My heart yearned for my wife and children, from whom I had now been separated more than four years.
—CHARLES BALL, Slavery in the United States
No matter whether the slave girl be as black as ebony or as fair as her mistress. In either case, there is no shadow of law to protect her from insult, from violence, or even from death; all these are inflicted by fiends who bear the shape of men.

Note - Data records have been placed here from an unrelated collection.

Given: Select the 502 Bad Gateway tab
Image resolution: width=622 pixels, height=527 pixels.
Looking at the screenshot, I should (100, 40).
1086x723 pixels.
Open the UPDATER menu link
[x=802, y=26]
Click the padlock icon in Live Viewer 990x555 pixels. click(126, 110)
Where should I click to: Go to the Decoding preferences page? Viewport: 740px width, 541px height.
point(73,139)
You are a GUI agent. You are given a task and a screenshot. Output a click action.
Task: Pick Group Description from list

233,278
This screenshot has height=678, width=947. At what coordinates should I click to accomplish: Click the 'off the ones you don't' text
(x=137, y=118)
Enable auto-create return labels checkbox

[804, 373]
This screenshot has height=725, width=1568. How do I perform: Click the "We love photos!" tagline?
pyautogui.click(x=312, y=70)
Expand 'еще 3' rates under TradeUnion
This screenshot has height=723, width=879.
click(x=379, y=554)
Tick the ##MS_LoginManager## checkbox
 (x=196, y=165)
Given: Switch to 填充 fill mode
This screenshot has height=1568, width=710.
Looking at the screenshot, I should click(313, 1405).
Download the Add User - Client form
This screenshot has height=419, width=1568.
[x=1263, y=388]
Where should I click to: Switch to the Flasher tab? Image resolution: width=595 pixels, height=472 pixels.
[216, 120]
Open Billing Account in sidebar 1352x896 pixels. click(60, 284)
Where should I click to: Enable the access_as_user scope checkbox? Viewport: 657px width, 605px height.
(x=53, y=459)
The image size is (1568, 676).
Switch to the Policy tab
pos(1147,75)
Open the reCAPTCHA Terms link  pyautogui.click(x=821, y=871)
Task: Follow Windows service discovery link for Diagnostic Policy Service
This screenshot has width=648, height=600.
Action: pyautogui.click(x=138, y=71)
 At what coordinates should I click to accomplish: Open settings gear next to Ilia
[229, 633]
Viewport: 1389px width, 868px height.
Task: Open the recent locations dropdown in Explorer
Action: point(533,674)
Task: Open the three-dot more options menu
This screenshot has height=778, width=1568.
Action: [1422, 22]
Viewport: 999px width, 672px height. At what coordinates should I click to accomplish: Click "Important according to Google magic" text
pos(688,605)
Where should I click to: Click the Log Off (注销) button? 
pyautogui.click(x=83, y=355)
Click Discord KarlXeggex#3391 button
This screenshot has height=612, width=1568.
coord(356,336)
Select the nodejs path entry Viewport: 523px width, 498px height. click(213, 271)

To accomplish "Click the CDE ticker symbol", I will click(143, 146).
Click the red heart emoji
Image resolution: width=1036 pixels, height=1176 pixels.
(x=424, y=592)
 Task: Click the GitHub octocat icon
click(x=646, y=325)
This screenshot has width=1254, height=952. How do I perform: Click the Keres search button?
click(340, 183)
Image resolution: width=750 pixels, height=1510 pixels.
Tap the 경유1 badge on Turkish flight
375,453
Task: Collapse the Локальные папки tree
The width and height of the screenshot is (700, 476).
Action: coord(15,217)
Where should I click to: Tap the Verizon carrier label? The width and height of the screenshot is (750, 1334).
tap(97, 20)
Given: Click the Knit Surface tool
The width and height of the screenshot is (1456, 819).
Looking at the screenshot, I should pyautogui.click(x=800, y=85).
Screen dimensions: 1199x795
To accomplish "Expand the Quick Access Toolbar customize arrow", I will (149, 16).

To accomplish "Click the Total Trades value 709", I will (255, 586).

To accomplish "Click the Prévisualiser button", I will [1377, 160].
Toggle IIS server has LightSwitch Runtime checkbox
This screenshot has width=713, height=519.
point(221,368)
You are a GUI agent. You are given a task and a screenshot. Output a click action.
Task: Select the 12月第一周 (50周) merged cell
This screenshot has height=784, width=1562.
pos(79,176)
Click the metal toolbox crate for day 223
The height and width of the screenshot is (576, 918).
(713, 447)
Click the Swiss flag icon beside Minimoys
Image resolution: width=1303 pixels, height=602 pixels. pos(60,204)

—HARRIET JACOBS, Incidents in the Life of a Slave Girl
This volume adds to a growing literature that seeks to place sexuality at the center of slavery studies in the Americas. By sexuality, we mean the range of emotional and physical practices that have grown up around human reproduction and non-reproductive intimate expression, practices rooted in cultural beliefs and reflective and expressive of love but also of oppressive power. Until the second half of the twentieth century, few histories treated the history of sexuality seriously. In mainstream slavery studies, historians viewed sexual practices within slave communities with disdain or contempt; upheld stereotypes of black male rapists and lascivious enslaved women; and discounted formerly enslaved peoples’ accounts of—or ignored completely enslavers’ use of—sexual coercion as a tool of power over enslaved people.1 Only with the full recognition of African American history as a distinct field of study, and the rise of feminist histories that first critiqued sex as a tool of patriarchy and then fully explored the variety of sexualities, did the study of sexuality within slavery begin to gain legitimacy.2 Even then, the most fruitful studies of sexuality were cloaked within studies of slave families or, less often, focused on the sexual abuse of enslaved women by slave-owning men.3 In many mainstream histories of slavery, scholars have marginalized or simply overlooked the importance of sexual practices and emotional intimacy within slave communities and between enslaved people and enslavers. Until recently, scholars interested in the historiography of sexuality and slavery have had to look at two different bodies of literature. Early writers of women’s history addressed intimacy and abuse, focusing their efforts mainly on one racial or ethnic group of women or on a binary analysis of how black and white women interacted.4 Those who wrote about racial and ethnic history emphasized interracial violence and often overlooked the impact of intra-racial conflict.5 However, with the rise of women’s, race, and ethnic studies departments and campus units in the 1960s and 1970s came a body of work that focused on women’s and men’s gendered histories. The long-term impact is an explosion of works of gender history, with new and important studies being done on men and masculinity as well as on women and sexuality.6
Sexual intimacy comprised a core terrain of struggle between slaveholders and the enslaved. As Jennifer L. Morgan and many other scholars have demonstrated, sexual practices were linked throughout the Americas to the question of how enslaved populations might reproduce, literally, wealth for slaveholders and their descendants in the form of children.7 Sexuality was also linked to the imposition onto slave communities of enslavers’ cultural and religious beliefs about the proper role of sexuality. Conversely, many Europeans believed that people of African descent had no norms around sexual practice and thus were available for slave owners to enact their own emotional and sexual fantasies in relationships with enslaved people. In either case, members of the slaveholding class often deployed their power by intervening in the most intimate areas of slave life.8
But placing sexual intimacy at the center of slavery studies also reinforces the very human connections and relationships that were at the heart of slavery—the intimacy of day-to-day contact on slave ships, on plantations, and in urban areas, and how those contacts led to emotional relationships. Sexual intimacy was one part of a continuum of emotional intimacies that scholars and the general public have struggled to understand. What was possible in terms of emotional and sexual intimacy under slavery? How were enslaved people able to form families amid a system that limited autonomy so dramatically and violently? Could relationships between enslaved people and enslavers entail non-abusive emotional intimacy?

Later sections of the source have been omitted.